START Materials provided

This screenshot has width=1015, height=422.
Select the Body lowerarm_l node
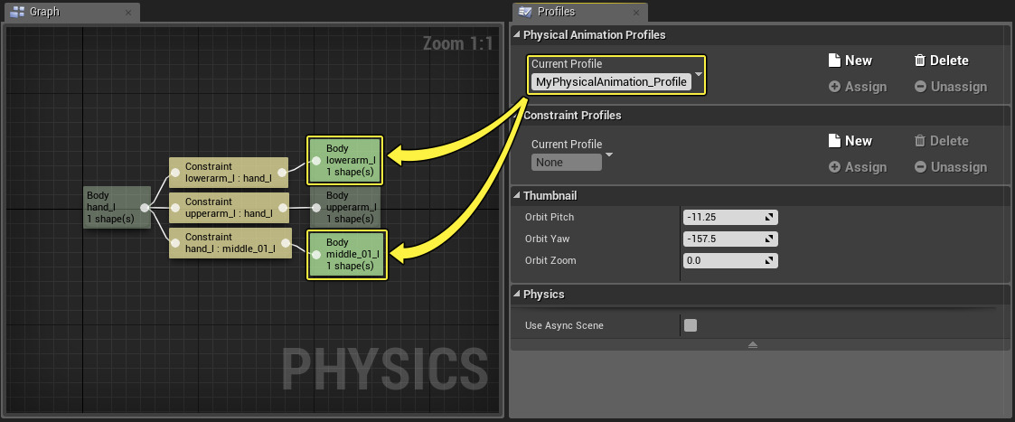(345, 160)
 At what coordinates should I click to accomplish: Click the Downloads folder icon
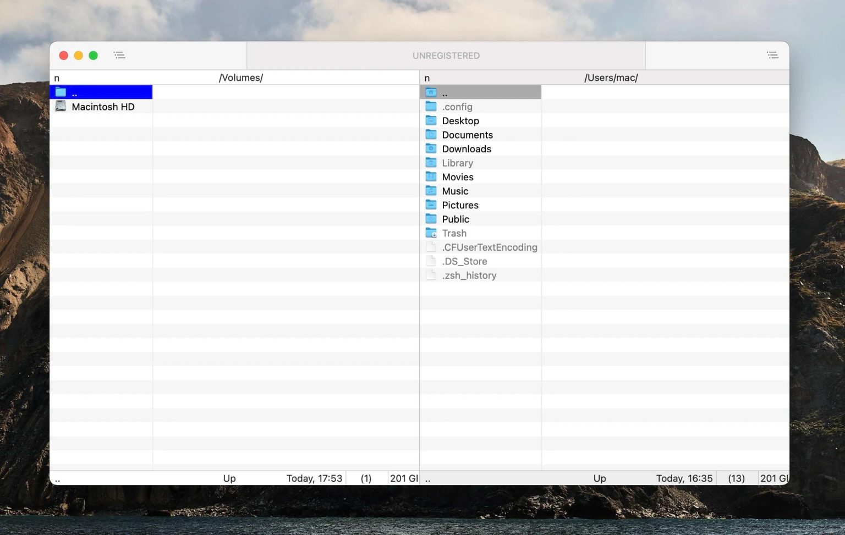pos(431,148)
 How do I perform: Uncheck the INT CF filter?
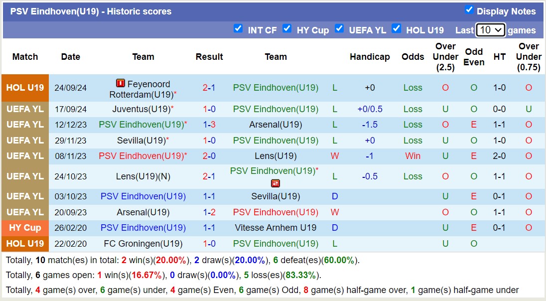(x=238, y=29)
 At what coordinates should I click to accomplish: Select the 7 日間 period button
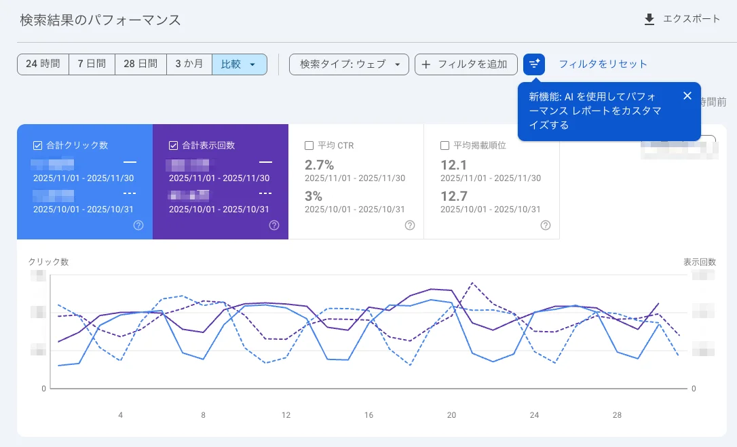92,64
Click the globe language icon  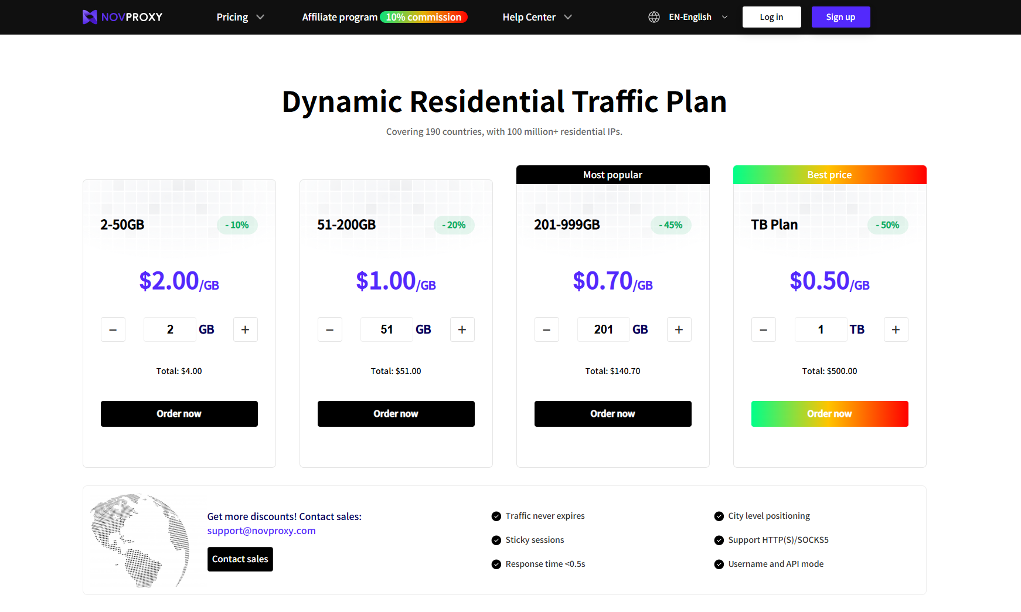tap(654, 17)
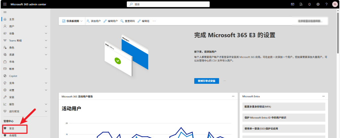Click the notifications bell icon

pyautogui.click(x=309, y=4)
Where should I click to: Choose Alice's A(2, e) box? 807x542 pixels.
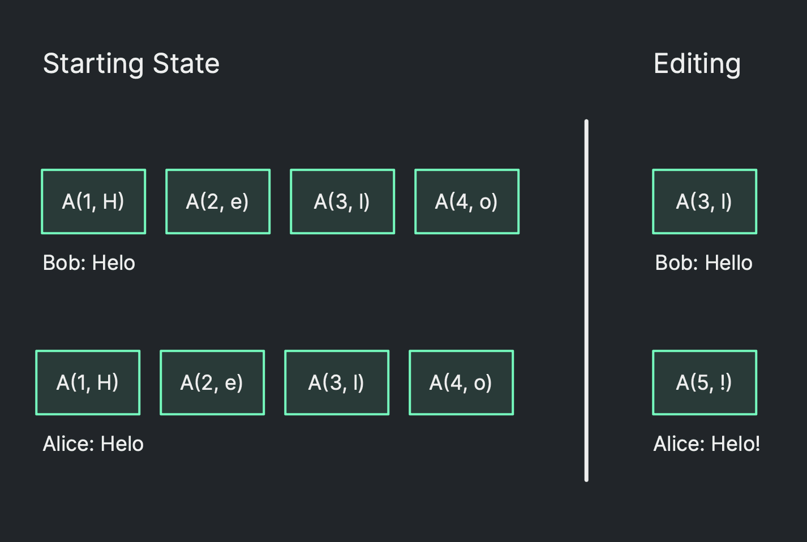212,382
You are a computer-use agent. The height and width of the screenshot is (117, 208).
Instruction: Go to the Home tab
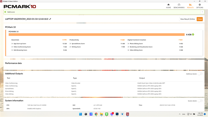click(168, 6)
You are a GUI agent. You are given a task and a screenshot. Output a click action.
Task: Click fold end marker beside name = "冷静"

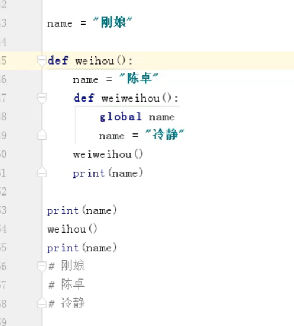pos(42,135)
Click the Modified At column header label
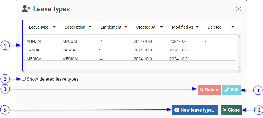Screen dimensions: 263x118 [x=183, y=27]
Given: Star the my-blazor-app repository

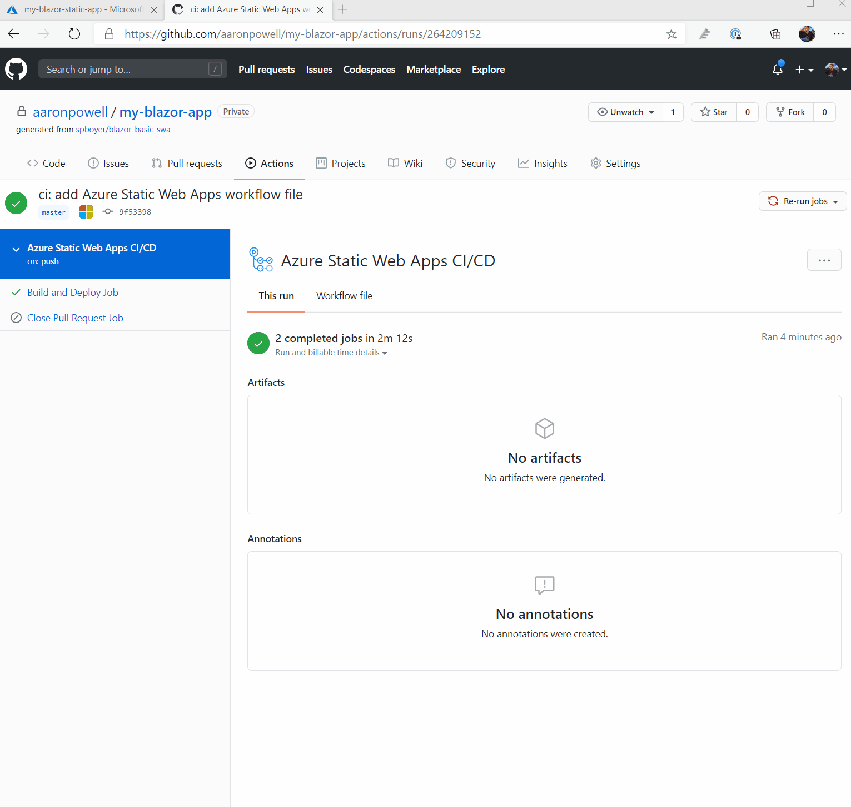Looking at the screenshot, I should tap(714, 112).
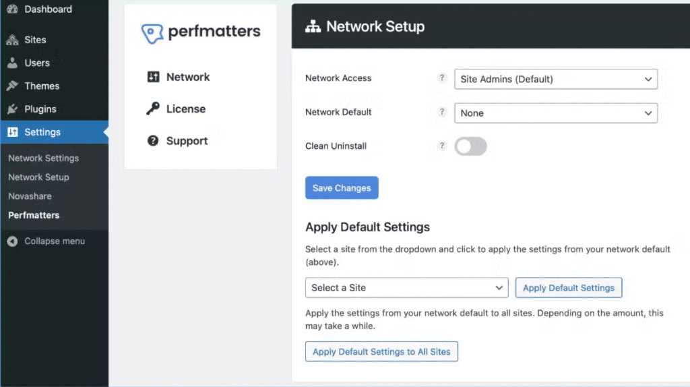
Task: Click the Plugins plug icon
Action: (x=12, y=109)
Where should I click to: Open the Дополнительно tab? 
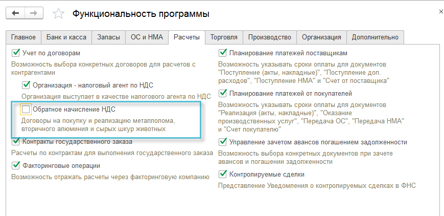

END Materials provided

◆ Exercise brief: Using the entries above, repeat exactly the lines from the one with "You are a computer-use" to the one with "You are a GUI", both included, and leave the pictures behind.

◆ Your solution:
You are a computer-use agent. The height and width of the screenshot is (117, 208).
Instruction: Go to the Home tab
click(168, 6)
You are a GUI agent. You are given a task and a screenshot. Output a click action.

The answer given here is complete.